* What you have to do *
Replicate the data exactly, every line included.
--- Provided records ---
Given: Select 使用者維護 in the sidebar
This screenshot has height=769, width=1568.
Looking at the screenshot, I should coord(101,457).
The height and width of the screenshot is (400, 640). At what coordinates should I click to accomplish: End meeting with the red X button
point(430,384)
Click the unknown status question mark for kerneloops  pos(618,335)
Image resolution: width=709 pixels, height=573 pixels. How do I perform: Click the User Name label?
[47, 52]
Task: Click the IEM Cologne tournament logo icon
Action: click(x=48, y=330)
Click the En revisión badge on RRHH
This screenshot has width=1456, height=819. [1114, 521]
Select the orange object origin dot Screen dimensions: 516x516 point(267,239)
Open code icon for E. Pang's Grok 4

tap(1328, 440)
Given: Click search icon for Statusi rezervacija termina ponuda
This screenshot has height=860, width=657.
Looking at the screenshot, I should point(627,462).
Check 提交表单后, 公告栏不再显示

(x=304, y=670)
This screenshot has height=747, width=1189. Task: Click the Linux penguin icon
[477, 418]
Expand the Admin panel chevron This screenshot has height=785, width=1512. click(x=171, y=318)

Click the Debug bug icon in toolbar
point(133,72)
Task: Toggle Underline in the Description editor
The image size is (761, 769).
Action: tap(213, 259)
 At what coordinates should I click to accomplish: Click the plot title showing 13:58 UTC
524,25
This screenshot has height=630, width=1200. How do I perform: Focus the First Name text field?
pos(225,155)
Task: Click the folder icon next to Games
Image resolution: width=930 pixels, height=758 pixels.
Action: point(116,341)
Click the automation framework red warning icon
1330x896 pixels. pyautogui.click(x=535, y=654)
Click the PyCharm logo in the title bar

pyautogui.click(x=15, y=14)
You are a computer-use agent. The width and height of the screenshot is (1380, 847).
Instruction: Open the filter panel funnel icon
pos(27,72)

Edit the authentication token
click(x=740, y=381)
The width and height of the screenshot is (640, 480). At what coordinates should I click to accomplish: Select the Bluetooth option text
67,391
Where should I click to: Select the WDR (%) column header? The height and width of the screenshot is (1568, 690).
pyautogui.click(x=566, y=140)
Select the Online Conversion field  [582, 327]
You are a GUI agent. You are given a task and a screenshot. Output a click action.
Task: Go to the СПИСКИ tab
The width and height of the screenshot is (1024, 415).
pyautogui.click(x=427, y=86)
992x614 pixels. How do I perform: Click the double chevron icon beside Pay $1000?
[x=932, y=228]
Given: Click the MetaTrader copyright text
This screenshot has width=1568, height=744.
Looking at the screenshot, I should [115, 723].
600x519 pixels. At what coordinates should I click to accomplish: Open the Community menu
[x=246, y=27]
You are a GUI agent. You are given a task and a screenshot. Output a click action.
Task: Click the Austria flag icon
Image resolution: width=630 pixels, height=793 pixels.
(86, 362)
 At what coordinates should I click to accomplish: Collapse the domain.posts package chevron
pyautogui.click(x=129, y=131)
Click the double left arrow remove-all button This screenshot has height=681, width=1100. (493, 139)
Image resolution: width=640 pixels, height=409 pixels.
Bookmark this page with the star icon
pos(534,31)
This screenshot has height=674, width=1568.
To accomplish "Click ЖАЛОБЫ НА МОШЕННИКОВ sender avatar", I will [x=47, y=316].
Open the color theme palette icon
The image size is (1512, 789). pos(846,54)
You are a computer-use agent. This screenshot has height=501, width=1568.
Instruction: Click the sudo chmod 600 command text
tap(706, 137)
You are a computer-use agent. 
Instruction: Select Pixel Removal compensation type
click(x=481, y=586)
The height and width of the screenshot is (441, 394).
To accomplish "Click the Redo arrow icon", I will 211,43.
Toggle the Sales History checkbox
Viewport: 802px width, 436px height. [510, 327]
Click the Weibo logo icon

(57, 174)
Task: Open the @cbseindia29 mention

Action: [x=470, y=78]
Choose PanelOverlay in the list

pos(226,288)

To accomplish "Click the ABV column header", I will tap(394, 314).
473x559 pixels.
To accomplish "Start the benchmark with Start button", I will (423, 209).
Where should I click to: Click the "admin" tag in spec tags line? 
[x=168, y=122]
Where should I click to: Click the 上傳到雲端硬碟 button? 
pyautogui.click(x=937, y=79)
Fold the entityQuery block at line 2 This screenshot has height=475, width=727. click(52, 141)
---
* Worked solution *
Given: Select 使用者維護 in the sidebar
This screenshot has height=769, width=1568.
Looking at the screenshot, I should coord(101,457).
The height and width of the screenshot is (400, 640). At what coordinates should I click to accomplish: End meeting with the red X button
point(430,384)
Click the unknown status question mark for kerneloops  pos(618,335)
Image resolution: width=709 pixels, height=573 pixels. How do I perform: Click the User Name label?
[47, 52]
Task: Click the IEM Cologne tournament logo icon
Action: click(x=48, y=330)
Click the En revisión badge on RRHH
This screenshot has width=1456, height=819. [1114, 521]
Select the orange object origin dot Screen dimensions: 516x516 point(267,239)
Open code icon for E. Pang's Grok 4

tap(1328, 440)
Given: Click search icon for Statusi rezervacija termina ponuda
This screenshot has height=860, width=657.
Looking at the screenshot, I should point(627,462).
Check 提交表单后, 公告栏不再显示

(x=304, y=670)
This screenshot has height=747, width=1189. Task: Click the Linux penguin icon
[477, 418]
Expand the Admin panel chevron This screenshot has height=785, width=1512. click(x=171, y=318)

Click the Debug bug icon in toolbar
point(133,72)
Task: Toggle Underline in the Description editor
The image size is (761, 769).
Action: tap(213, 259)
 At what coordinates should I click to accomplish: Click the plot title showing 13:58 UTC
524,25
This screenshot has height=630, width=1200. How do I perform: Focus the First Name text field?
pos(225,155)
Task: Click the folder icon next to Games
Image resolution: width=930 pixels, height=758 pixels.
Action: point(116,341)
Click the automation framework red warning icon
1330x896 pixels. pyautogui.click(x=535, y=654)
Click the PyCharm logo in the title bar

pyautogui.click(x=15, y=14)
You are a computer-use agent. The width and height of the screenshot is (1380, 847).
Instruction: Open the filter panel funnel icon
pos(27,72)

Edit the authentication token
click(x=740, y=381)
The width and height of the screenshot is (640, 480). At what coordinates should I click to accomplish: Select the Bluetooth option text
67,391
Where should I click to: Select the WDR (%) column header? The height and width of the screenshot is (1568, 690).
pyautogui.click(x=566, y=140)
Select the Online Conversion field  [582, 327]
You are a GUI agent. You are given a task and a screenshot. Output a click action.
Task: Go to the СПИСКИ tab
The width and height of the screenshot is (1024, 415).
pyautogui.click(x=427, y=86)
992x614 pixels. How do I perform: Click the double chevron icon beside Pay $1000?
[x=932, y=228]
Given: Click the MetaTrader copyright text
This screenshot has width=1568, height=744.
Looking at the screenshot, I should [115, 723].
600x519 pixels. At what coordinates should I click to accomplish: Open the Community menu
[x=246, y=27]
You are a GUI agent. You are given a task and a screenshot. Output a click action.
Task: Click the Austria flag icon
Image resolution: width=630 pixels, height=793 pixels.
(86, 362)
 At what coordinates should I click to accomplish: Collapse the domain.posts package chevron
pyautogui.click(x=129, y=131)
Click the double left arrow remove-all button This screenshot has height=681, width=1100. (493, 139)
Image resolution: width=640 pixels, height=409 pixels.
Bookmark this page with the star icon
pos(534,31)
This screenshot has height=674, width=1568.
To accomplish "Click ЖАЛОБЫ НА МОШЕННИКОВ sender avatar", I will [x=47, y=316].
Open the color theme palette icon
The image size is (1512, 789). pos(846,54)
You are a computer-use agent. This screenshot has height=501, width=1568.
Instruction: Click the sudo chmod 600 command text
tap(706, 137)
You are a computer-use agent. 
Instruction: Select Pixel Removal compensation type
click(x=481, y=586)
The height and width of the screenshot is (441, 394).
To accomplish "Click the Redo arrow icon", I will 211,43.
Toggle the Sales History checkbox
Viewport: 802px width, 436px height. [510, 327]
Click the Weibo logo icon

(57, 174)
Task: Open the @cbseindia29 mention

Action: [x=470, y=78]
Choose PanelOverlay in the list

pos(226,288)

To accomplish "Click the ABV column header", I will tap(394, 314).
473x559 pixels.
To accomplish "Start the benchmark with Start button", I will (423, 209).
Where should I click to: Click the "admin" tag in spec tags line? 
[x=168, y=122]
Where should I click to: Click the 上傳到雲端硬碟 button? 
pyautogui.click(x=937, y=79)
Fold the entityQuery block at line 2 This screenshot has height=475, width=727. click(52, 141)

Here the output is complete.